Sussex Psychology in the media: May 2019

May was a really productive month for the School of Psychology in terms of media coverage, from local publications to interviews on international tv channels.

“We are drawn towards equality” – Jo Cutler told The i. The newspaper asked Jo about altruism and what moves people to donate, in relation to MacKenzie Bezos’ announcement that she would give half her multi-billion dollar divorce settlement to charity. Jo Cutler is a PhD student in the Social Decision Lab, where she studies the neuroscience of charitable giving, altruism and decision making under the supervision of Dr Daniel Campbell-Meiklejohn. Jo also researches how our brains process good and bad news, which was mentioned in the May issue of Brighton’s Viva Magazine.

Why do we love some animals, but loathe others? Emeritus Professor Graham Davies says that disgust is a learned emotion, probably transmitted socially, culturally and within families. Graham’s research into phobias received international coverage in May, including the Manila Times, the Inquirer and Yahoo News.

“Koala” by abigella is licensed under CC BY-NC-ND 2.0

Dr Sophie Forster explained why parents believe their babies have the most delicious smell in the world in The Phoenix Newspaper and Bounce Magazine. Sophie was asked to comment on the scientific evidence of the new market research by eco-cleaning brand Ecover that showed that 70 per cent of respondents preferred their baby’s natural fragrance to their favourite perfume or aftershave.

Research carried out by Prof Anna Franklin’s Baby Lab inspired a theatre play for babies aged 6 – 18 months called Kaleidoscope, which was performed at the Northern Stage in Newcastle Upon Tyne on 18 May. And Alice Skelton, who researches infant colour perception and colour categorisation in Prof Anna Franklin’s Colour Lab, spoke with The Daily Telegraph about how brands like McDonald’s use bold primary colours to influence consumers.
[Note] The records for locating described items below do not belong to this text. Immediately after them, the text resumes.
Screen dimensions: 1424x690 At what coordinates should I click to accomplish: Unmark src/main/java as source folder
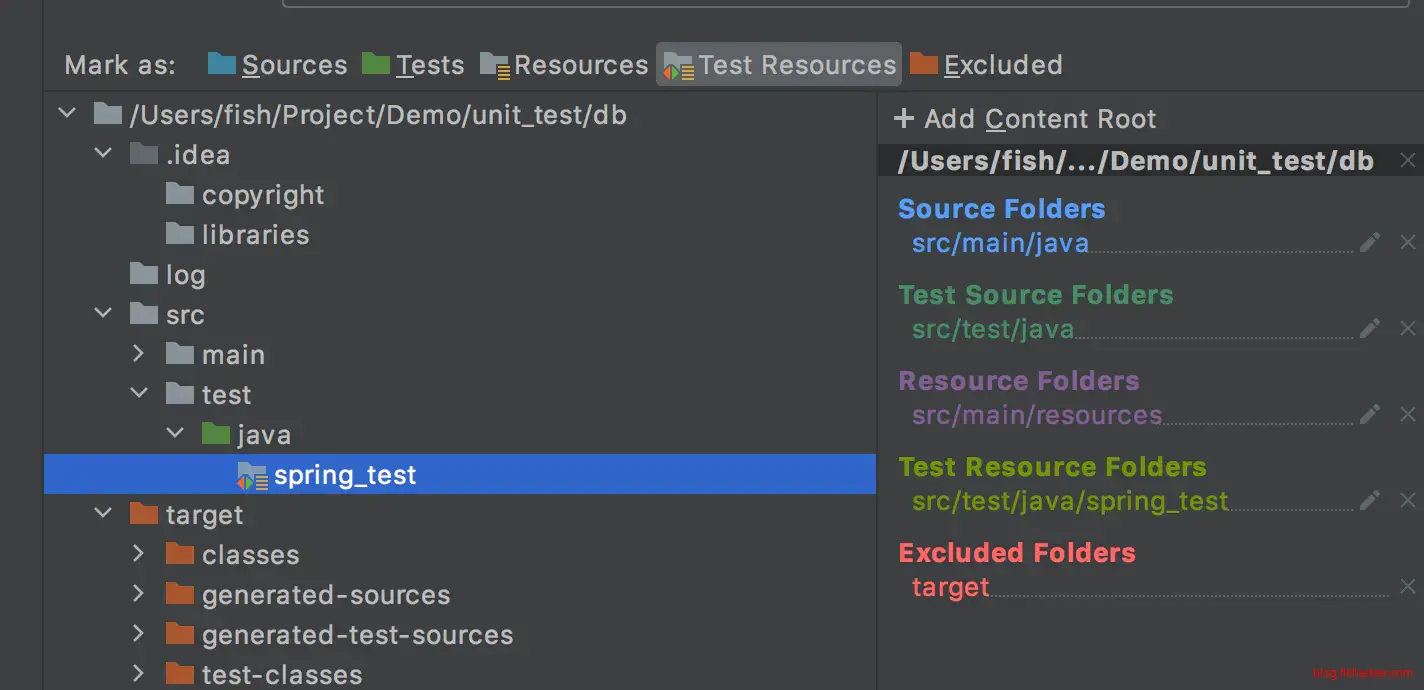pos(1407,242)
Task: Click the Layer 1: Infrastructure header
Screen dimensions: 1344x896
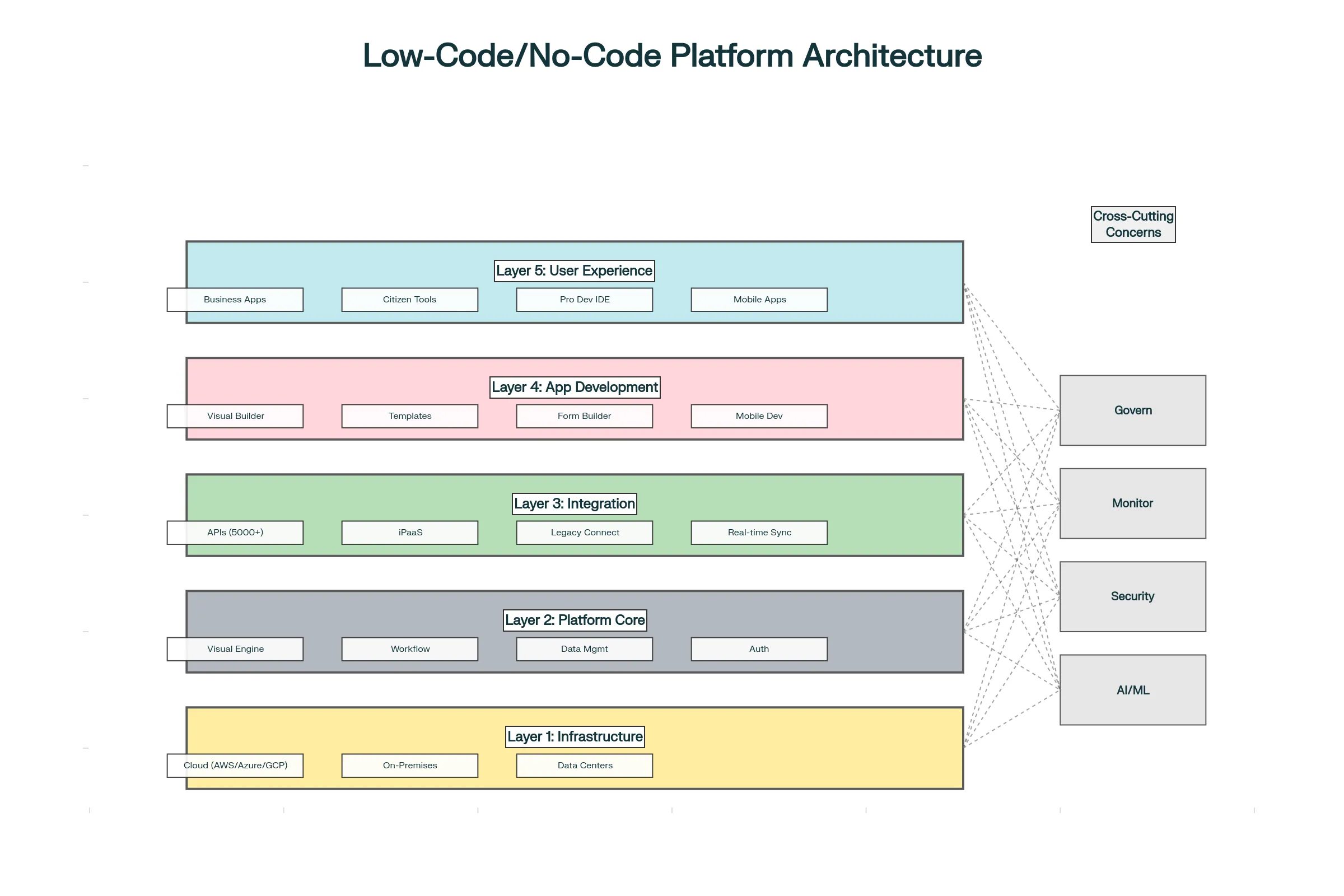Action: tap(575, 736)
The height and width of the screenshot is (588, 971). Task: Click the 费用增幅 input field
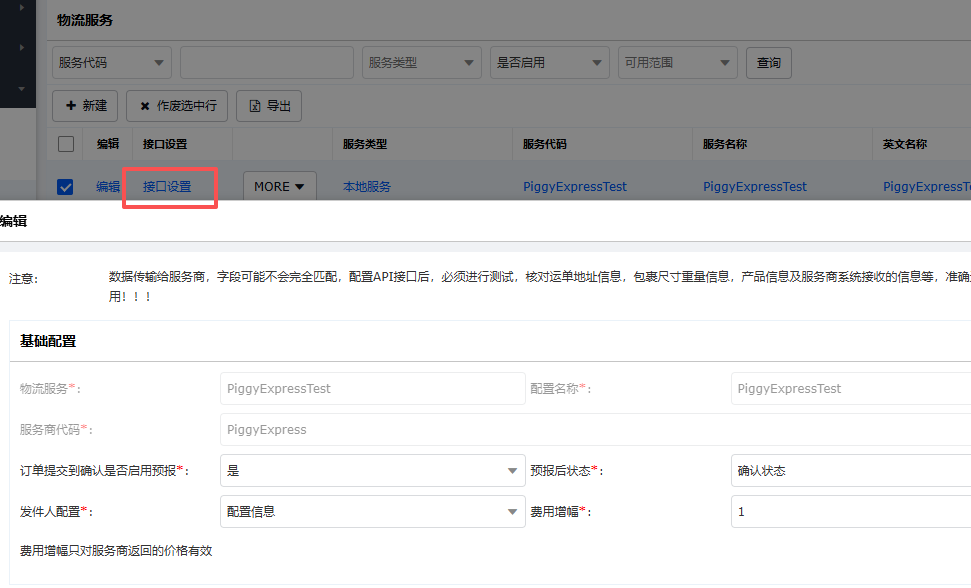(850, 512)
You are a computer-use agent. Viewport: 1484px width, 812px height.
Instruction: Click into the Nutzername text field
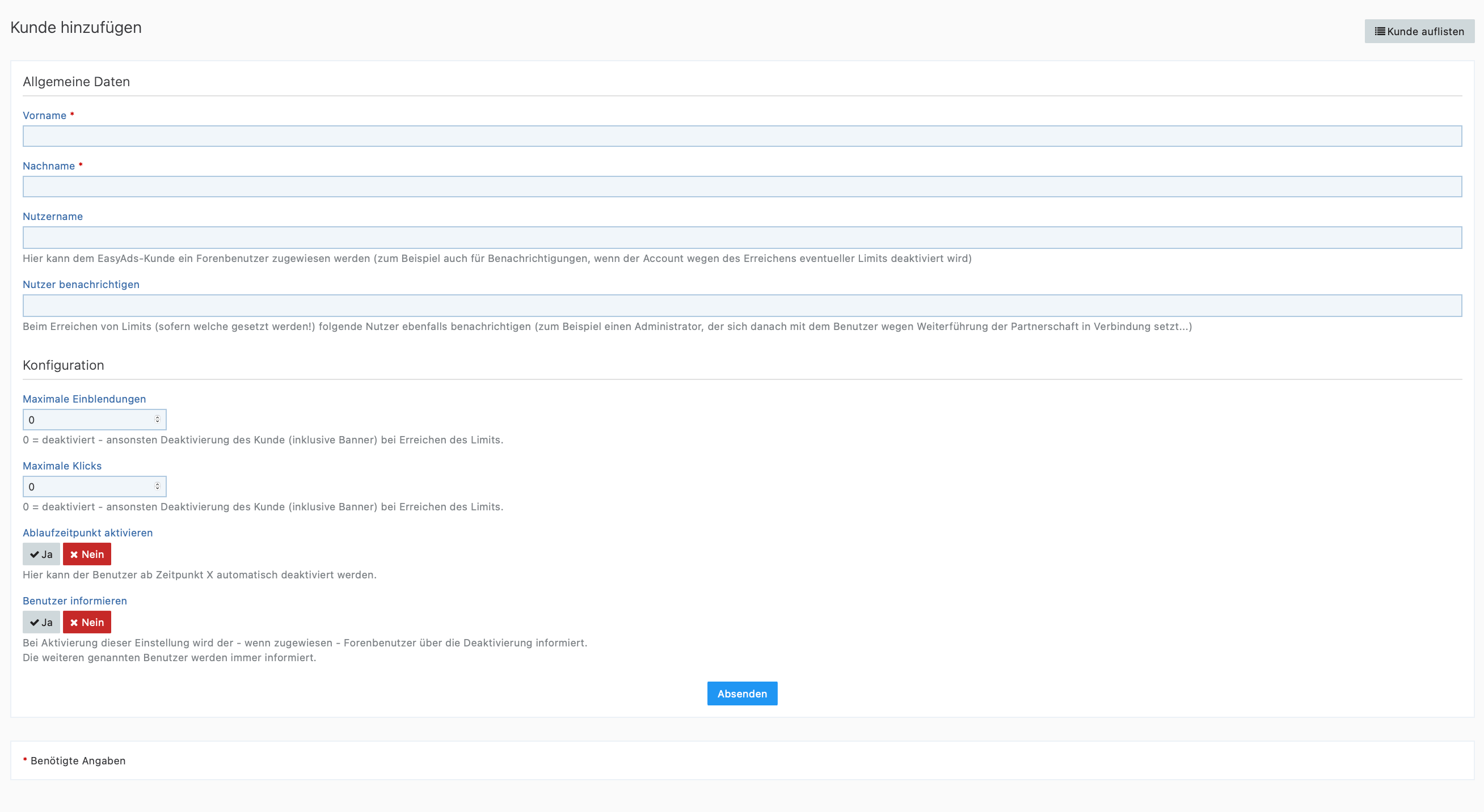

Amidst the controversy of the cancellation of the Jeremy Kyle show, the New Scientist published an article on the accuracy of lie detectors. Polygraph machines have long been discredited as reliable lie detectors, and professionals use alternative methods focusing on behavioural and linguistic cues. The article mentions an experiment carried by Prof Tom Ormerod (who is stepping down as Head of School in August), and Dr Carol Dando (from the University of Westminster), where they asked 200 people to pose as passengers and lie at airport security. Officers looking for behavioural signs detected less than 5 per cent, whereas those agents using Ormerod and Dando’s interviewing method identified 60 per cent of the lying passengers. You can read more about the experiment in their research paper: “Finding a needle in a haystack: towards a psychological informed method for aviation security screening.”
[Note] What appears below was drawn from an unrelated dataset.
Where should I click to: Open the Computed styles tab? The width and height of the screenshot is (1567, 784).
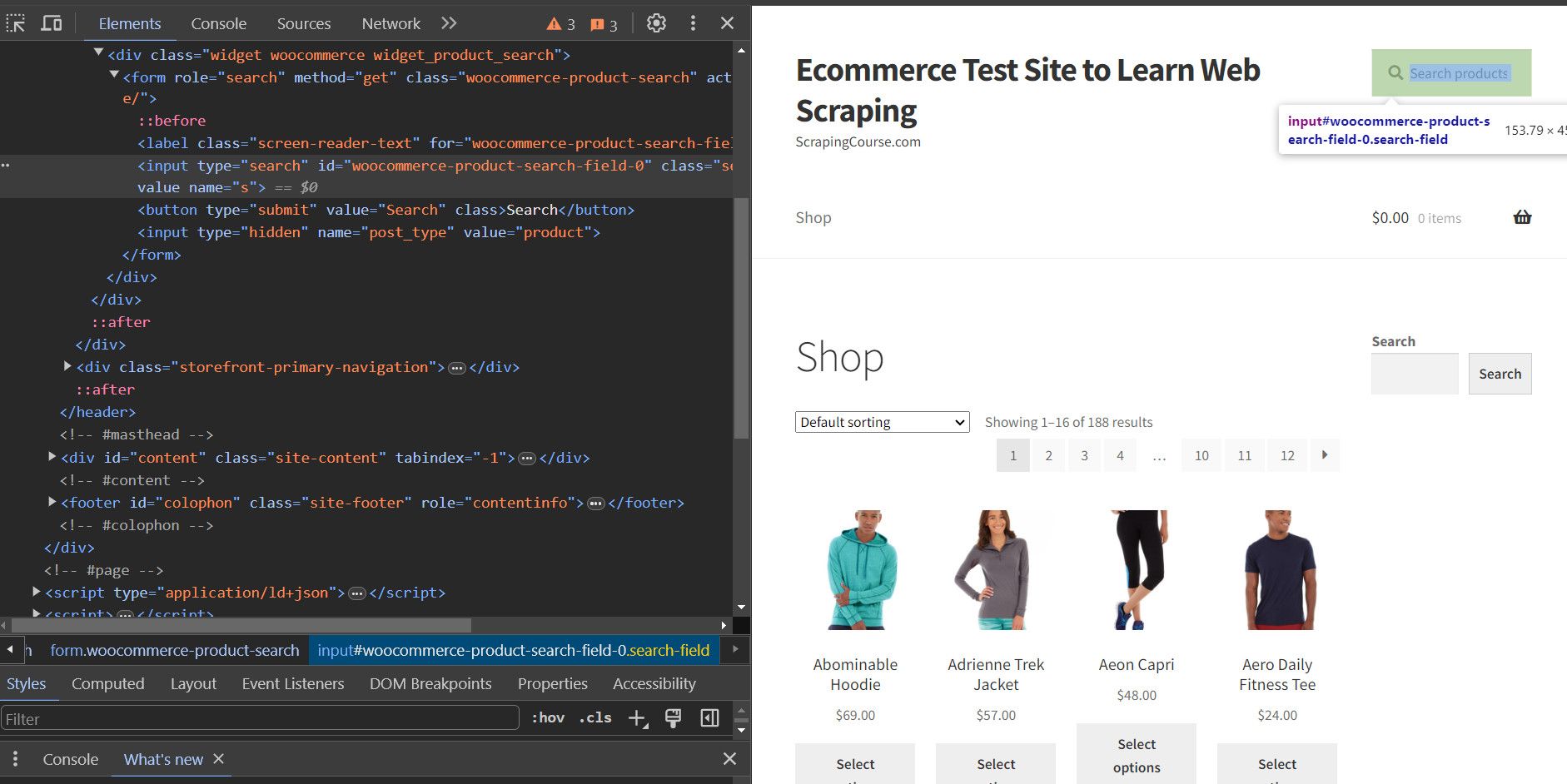(x=107, y=683)
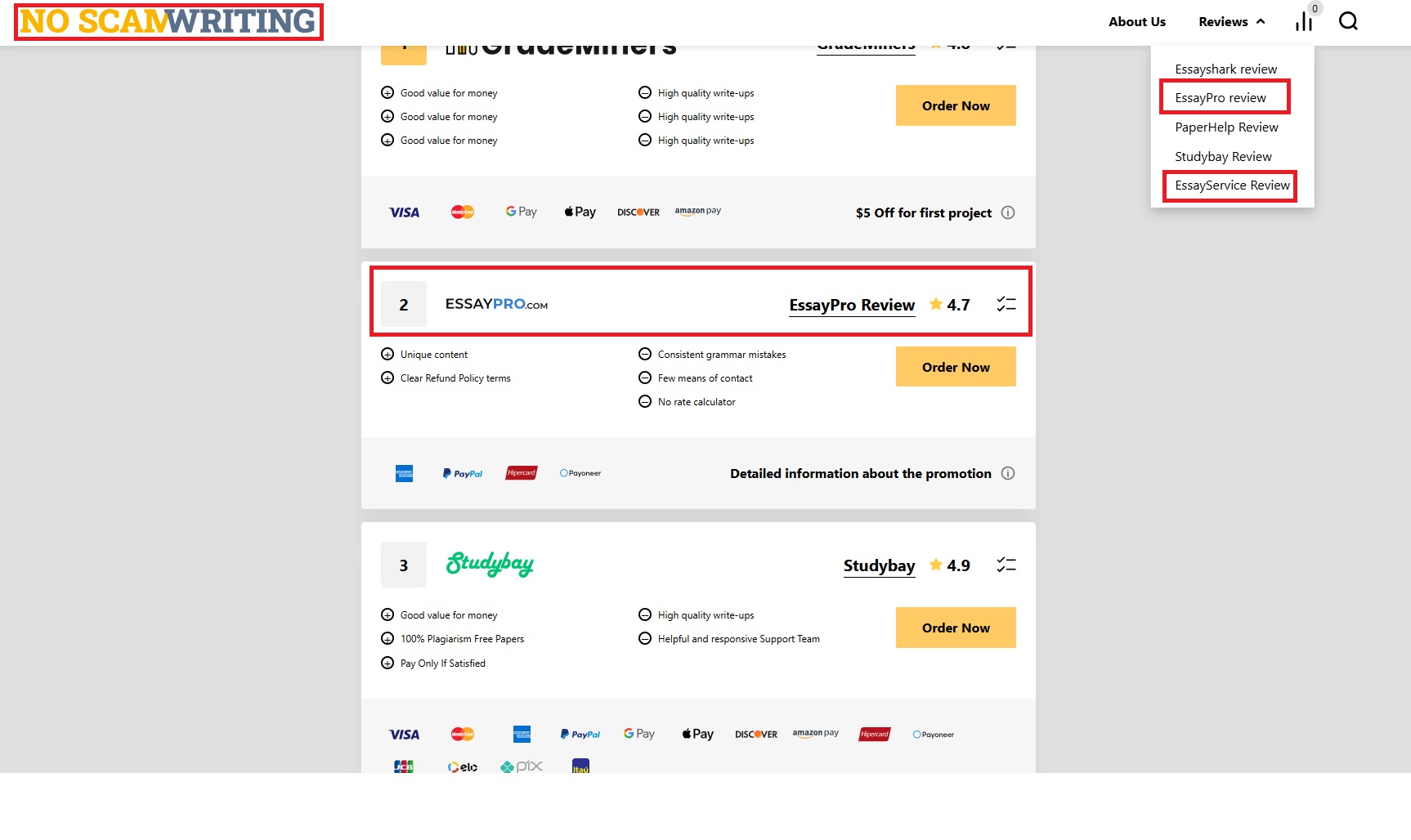Image resolution: width=1411 pixels, height=840 pixels.
Task: Choose Studybay Review in the dropdown
Action: pyautogui.click(x=1223, y=157)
Dr Darya Gaysina’s study into the link between anxiety, depression and Alzheimers was included in a feature in Turkey’s Daily Sabah. You can read more about Darya’s research in the post on Psychology in the Media from March 2019.

Prof John Drury was interviewed live on air by Kay Burley on Sky News on 7 May to explain why passengers stopped to collect their luggage when escaping from a burning plane in Russia. In the five minute interview, he explained that public transport operators need to rethink how they instruct people in emergency situations, to address them as a group with responsibility to others and not as a collection of individuals. His research into crowd behaviour was also quoted in this thoughtful blog, How a crowd crush occurs (and 10 tips to survive one) published on Scroll.in and originally written for The Conversation.

Prof Drury was also interviewed by Indus News in Pakistan regarding the increasing number of lynching incidents against minorities in South East Asia. John challenged the term ‘mob mentality’ and the idea that people become more emotional and irrational in crowds, which leads them to do things that they would not do on their own. Rather, John explained, being in a group empowers individuals to enact beliefs that they already had as they feel supported by other like-minded people.